- **What you have to do**:
Copy every line of the data that contains the string "Toggle".

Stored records
◇ ◇ ◇
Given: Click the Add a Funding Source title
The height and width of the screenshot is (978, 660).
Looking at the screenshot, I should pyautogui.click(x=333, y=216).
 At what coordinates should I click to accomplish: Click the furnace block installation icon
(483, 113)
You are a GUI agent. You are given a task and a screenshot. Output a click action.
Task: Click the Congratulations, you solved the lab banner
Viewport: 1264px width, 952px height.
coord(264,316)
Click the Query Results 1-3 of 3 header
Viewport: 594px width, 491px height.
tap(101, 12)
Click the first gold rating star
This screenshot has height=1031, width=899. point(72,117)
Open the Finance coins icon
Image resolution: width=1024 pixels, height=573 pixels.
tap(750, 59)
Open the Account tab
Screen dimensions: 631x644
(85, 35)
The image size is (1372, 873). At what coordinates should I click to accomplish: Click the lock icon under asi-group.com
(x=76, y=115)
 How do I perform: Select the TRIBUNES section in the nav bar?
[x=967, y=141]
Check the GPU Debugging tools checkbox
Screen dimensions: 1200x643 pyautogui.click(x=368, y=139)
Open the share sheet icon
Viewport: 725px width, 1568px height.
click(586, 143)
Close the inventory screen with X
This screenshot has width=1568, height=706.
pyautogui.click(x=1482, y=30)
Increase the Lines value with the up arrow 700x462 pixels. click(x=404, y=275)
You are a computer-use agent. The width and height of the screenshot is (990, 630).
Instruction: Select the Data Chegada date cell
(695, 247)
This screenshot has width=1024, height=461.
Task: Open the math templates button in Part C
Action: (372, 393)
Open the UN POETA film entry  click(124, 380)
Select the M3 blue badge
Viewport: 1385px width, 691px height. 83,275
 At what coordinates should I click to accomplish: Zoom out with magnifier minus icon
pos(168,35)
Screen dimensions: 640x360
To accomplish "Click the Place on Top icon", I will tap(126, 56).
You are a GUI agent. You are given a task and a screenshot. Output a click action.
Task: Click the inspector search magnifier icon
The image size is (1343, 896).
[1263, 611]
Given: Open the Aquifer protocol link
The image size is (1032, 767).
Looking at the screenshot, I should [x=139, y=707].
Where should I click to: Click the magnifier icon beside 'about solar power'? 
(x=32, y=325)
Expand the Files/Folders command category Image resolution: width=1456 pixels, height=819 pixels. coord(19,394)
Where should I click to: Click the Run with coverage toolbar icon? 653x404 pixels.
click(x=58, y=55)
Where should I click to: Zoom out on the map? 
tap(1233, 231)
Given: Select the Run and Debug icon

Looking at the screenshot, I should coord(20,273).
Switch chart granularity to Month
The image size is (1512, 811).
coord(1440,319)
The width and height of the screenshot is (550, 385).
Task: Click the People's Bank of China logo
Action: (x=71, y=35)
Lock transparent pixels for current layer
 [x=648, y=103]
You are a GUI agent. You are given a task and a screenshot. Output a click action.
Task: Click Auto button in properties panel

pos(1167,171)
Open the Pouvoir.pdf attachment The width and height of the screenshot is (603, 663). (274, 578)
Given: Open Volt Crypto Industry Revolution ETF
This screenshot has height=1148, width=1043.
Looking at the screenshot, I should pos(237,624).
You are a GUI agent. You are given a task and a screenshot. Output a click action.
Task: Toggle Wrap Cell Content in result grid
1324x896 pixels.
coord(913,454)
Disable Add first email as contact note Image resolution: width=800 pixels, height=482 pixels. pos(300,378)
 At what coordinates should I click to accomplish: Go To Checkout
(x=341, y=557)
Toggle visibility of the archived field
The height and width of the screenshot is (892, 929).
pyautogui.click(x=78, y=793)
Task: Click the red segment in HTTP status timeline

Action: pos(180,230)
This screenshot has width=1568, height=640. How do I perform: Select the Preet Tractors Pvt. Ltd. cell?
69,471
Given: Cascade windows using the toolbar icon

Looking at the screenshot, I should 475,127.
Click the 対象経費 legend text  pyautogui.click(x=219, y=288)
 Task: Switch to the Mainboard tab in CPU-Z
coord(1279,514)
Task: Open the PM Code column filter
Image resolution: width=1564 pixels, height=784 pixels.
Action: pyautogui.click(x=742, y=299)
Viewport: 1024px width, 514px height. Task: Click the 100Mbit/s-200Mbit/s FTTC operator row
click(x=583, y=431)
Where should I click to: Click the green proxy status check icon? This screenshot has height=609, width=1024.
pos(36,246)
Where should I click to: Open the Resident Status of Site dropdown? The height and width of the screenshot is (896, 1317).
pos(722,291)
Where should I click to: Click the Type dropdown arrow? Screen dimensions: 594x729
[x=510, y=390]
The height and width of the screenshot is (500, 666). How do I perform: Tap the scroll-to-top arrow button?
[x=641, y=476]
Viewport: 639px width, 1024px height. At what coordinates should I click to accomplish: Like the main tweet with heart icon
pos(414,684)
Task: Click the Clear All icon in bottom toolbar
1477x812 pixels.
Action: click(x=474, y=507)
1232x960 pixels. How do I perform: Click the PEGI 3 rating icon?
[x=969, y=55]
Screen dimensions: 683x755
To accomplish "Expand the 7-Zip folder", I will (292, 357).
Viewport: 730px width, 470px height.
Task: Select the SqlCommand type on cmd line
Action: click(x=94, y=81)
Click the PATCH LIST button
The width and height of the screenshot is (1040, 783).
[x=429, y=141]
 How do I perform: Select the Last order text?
◇ ◇ ◇
- **Reply**:
Task: Toggle Wrap Cell Content in result grid
Toggle visibility of the archived field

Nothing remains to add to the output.